Use CAN Bus Shield With STM32F746 Discovery Board?

Hi, everyone,

I’m working on a project involving the CAN Bus Shield, and I’ve recently acquired one for myself. Of course, the shield works perfectly on my Arduino Uno board, but members of the group I’m working with are interested in using it with the STM32F746 Discovery board, as it gives us access to other hardware we’d like to use (e.g. a touchscreen display). The board already has an Arduino shield pinout on it, and I’ve taken pretty good care setting up the configuration in firmware, but I’m not able to get the CAN Bus Shield to respond over SPI.

After getting out a logic analyzer, I noticed that the STM32F746 works on 3.3v logic levels instead of the 5v logic levels of the Arduino Uno. I was curious if this might be the source of the problem; perhaps the MCP2515 on the Shield needs to see the CS pin go from 5V to 0V? Or perhaps the clock never drives voltages high or low enough to look like a proper edge? I could get a level shifter from Sparkfun and run at <1MHz, if that’s what needs to happen.

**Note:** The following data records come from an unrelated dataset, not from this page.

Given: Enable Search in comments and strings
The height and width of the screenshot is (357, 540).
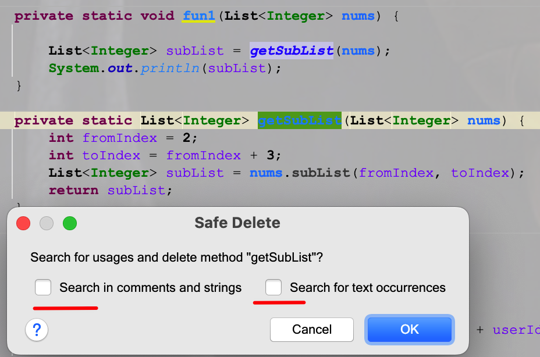Looking at the screenshot, I should [43, 287].
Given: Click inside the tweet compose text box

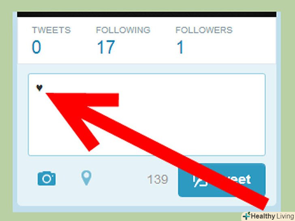Looking at the screenshot, I should (x=147, y=115).
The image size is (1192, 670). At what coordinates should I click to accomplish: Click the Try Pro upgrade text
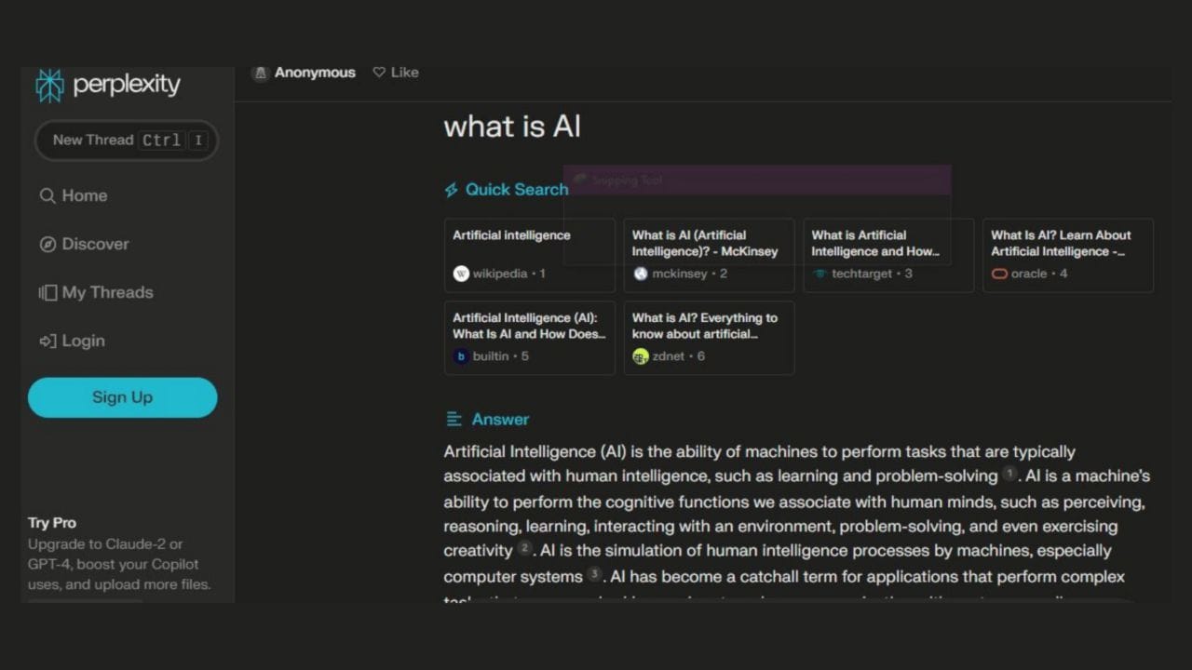pyautogui.click(x=52, y=523)
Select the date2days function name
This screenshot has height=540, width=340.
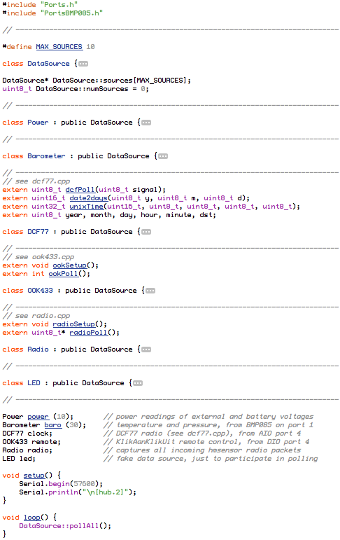(88, 198)
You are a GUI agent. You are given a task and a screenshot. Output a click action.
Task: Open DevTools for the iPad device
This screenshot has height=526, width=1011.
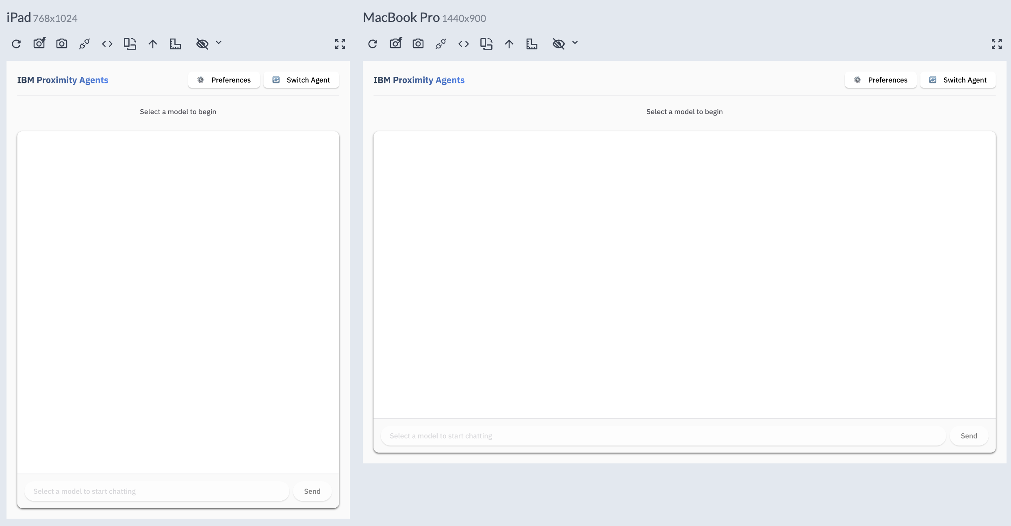point(107,44)
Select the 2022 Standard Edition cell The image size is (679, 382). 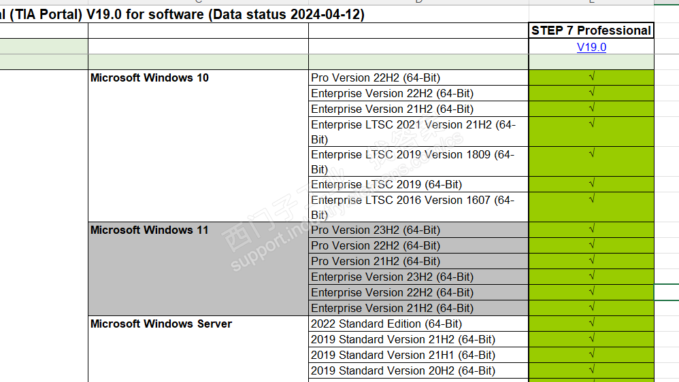(386, 324)
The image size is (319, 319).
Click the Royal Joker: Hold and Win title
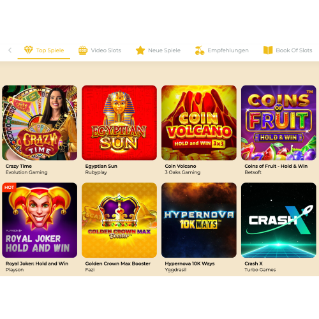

Anyone tried something like this before? Found a way to get the Shield to operate on boards other than Arduino?

Best,
Rhett

MCP2515 can work under the condition of 3.3V power supply. I suggest checking the hardware connection at first, and checking the correctness of time by logic analyzer.

MCP2515 can work with a 3.3V power supply, but I checked the schematic and the MCP2515 is being powered by the 5V pin. According to the MCP2515 data sheet, this sets a high voltage threshold of 0.7 * VDD, and 0.7 * 5 = 3.5V. The board is being driven by the 5V supply pin but all the SPI lines and GPIO are 3.3V, so they’re too low to be “heard”.

Even if I powered the board by the 3.3V pin (say I used a bunch of jumper wires), this doesn’t help. The MCP2551 requires a 5V voltage.

Well, I didn’t notice MCP2551.We didn’t test anything other than Arduino.It just gives you some ideas.